Freie Hand für Strieder

Weil sich die jungen SPD-Funktionäre nicht auf einen Kandidaten für den stellvertretenden Parteivorsitz einigen können, schlagen sie zwei vor. Strieder kann sich den bequemeren aussuchen

von DOROTHEE WINDEN

Die jungen SPD-Funktionäre machen es ihrem Parteichef leicht. Peter Strieder darf sich aussuchen, welches Nachwuchstalent er beim SPD-Parteitag am 15. Juli als einen seiner vier Stellvertreter vorschlägt: den früheren Kreuzberger Kreisvorsitzenden Andreas Matthae (31) oder Sven Vollrath (30), den persönlichen Referenten von Bundestagspräsident Wolfgang Thierse.

Beide wurden bei einem Treffen des Netzwerk 21 am Mittwochabend nominiert. Doch die Vorstellung, zwei junge Kandidaten im geschäftsführenden Landesvorstand durchsetzen zu können, ist illusorisch. Auf drei der vier Plätze erheben altgediente Genossen Anspruch, an denen kein Vorbeikommen ist: Bundesfamilienministerin Christine Bergmann, Gewerkschafter Hermann Borghorst und die frühere Finanzsenatorin Annette Fugmann-Heesing.

Für Strieder ist Sven Vollrath die bequeme Alternative zum Parteilinken Andreas Matthae, der ein entschiedener Gegner der großen Koalition ist. Im Wahlkampf hatte er immer wieder medienwirksam die Schwächen der SPD bloßgelegt und sich damit den Unmut der Parteiführung zugezogen. Er hat jedoch signalisiert, dass er im Falle seiner Wahl konstruktiv im Landesvorstand mitarbeiten wolle.

Vollrath hingegen ist landespolitisch bisher nicht in Erscheinung getreten. Er verfügt über keine Hausmacht in der Berliner SPD, hat aber Erfahrungen auf Bundesebene.

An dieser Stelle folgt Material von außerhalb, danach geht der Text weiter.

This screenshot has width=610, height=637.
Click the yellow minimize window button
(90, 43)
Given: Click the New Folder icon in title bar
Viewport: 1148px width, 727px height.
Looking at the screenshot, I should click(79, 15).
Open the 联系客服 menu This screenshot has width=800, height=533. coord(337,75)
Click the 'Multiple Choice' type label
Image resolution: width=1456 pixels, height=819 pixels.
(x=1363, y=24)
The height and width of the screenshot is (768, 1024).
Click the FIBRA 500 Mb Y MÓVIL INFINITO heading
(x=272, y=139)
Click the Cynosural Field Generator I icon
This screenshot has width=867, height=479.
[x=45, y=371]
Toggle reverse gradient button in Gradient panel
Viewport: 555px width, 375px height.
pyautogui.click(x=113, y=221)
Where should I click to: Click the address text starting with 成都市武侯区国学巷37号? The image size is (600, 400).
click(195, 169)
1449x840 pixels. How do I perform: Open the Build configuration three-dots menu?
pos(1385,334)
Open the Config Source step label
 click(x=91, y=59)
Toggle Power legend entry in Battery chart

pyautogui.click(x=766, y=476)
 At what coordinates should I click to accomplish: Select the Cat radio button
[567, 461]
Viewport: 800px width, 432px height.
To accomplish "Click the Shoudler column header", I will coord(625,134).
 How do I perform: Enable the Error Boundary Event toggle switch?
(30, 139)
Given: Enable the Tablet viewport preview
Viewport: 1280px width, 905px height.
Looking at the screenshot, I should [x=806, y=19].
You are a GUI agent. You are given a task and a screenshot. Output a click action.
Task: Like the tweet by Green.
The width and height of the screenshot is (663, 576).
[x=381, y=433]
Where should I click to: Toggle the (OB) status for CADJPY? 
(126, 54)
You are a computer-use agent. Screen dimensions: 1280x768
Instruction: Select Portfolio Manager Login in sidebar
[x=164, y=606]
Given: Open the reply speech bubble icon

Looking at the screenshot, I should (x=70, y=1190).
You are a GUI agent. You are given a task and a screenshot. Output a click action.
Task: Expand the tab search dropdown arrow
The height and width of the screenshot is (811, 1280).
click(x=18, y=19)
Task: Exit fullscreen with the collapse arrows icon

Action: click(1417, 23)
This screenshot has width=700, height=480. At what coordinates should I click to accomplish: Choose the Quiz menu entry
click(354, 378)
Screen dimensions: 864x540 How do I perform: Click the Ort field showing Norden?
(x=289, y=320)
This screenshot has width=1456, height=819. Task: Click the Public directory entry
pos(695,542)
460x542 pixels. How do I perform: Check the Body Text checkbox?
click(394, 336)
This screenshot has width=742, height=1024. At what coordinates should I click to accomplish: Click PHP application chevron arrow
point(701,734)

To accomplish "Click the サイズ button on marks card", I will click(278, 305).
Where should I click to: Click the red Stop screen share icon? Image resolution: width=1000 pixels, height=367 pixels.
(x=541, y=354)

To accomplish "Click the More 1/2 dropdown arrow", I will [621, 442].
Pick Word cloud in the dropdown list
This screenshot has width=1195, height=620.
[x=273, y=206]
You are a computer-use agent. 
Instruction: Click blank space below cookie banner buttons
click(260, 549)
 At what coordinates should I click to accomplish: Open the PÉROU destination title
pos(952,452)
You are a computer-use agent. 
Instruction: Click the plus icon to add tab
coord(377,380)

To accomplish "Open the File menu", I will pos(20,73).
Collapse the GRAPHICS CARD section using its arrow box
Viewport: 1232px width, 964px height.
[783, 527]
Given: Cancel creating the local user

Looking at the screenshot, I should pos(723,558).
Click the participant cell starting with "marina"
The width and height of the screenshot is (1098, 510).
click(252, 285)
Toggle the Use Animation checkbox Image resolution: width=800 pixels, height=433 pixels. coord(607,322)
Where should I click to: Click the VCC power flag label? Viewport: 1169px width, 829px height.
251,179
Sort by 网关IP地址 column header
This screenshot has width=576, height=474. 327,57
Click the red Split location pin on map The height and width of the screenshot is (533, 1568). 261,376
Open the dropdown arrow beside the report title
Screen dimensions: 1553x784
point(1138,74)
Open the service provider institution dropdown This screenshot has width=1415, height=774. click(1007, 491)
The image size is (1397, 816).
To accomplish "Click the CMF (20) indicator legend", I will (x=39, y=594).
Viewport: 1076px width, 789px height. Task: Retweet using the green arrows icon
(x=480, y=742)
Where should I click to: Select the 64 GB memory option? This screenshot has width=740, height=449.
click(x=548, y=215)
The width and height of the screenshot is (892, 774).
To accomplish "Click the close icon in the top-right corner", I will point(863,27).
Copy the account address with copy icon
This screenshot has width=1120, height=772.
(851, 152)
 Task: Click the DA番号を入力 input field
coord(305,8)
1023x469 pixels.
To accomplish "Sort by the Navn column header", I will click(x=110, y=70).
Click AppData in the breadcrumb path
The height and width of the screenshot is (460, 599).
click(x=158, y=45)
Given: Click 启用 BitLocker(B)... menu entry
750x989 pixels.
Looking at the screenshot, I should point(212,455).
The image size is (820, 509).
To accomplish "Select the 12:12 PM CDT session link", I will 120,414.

Im Bundestagswahlkampf 1998 war er der einzige Ostdeutsche im Wahlkampfstab der „Kampa“. Seine guten Kontakte zur Bundes-SPD könnten sich für Strieder als nützlich erweisen, da sein Image dort nicht das beste ist.

Als Geschichtsstudent an der Humbold-Uni betätigte sich Vollrath sechs Jahre lang als hochschulpolitischer Strippenzieher. Gestern war er für eine Stellungnahme nicht zu erreichen. Nach Angaben junger Genossen ist er eher im „Mainstream“ der Partei zu verorten. Er habe sich bisher bei seiner politischen Positionierung bedeckt gehalten. Als sein größter Nachteil gilt, dass er als Thierse-Referent zeitlich stark beansprucht ist.

Für den Parteichef dürfte es ein Leichtes sein, auf dem Parteitag eine Mehrheit für Vollrath zu organisieren: für die rechte Klüngelrunde Britzer Kreis ist Matthae ein rotes Tuch und Vollrath eine wählbare Alternative. Auch bei den Delegierten im Ostteil der Stadt darf Vollrath auf Unterstützung hoffen.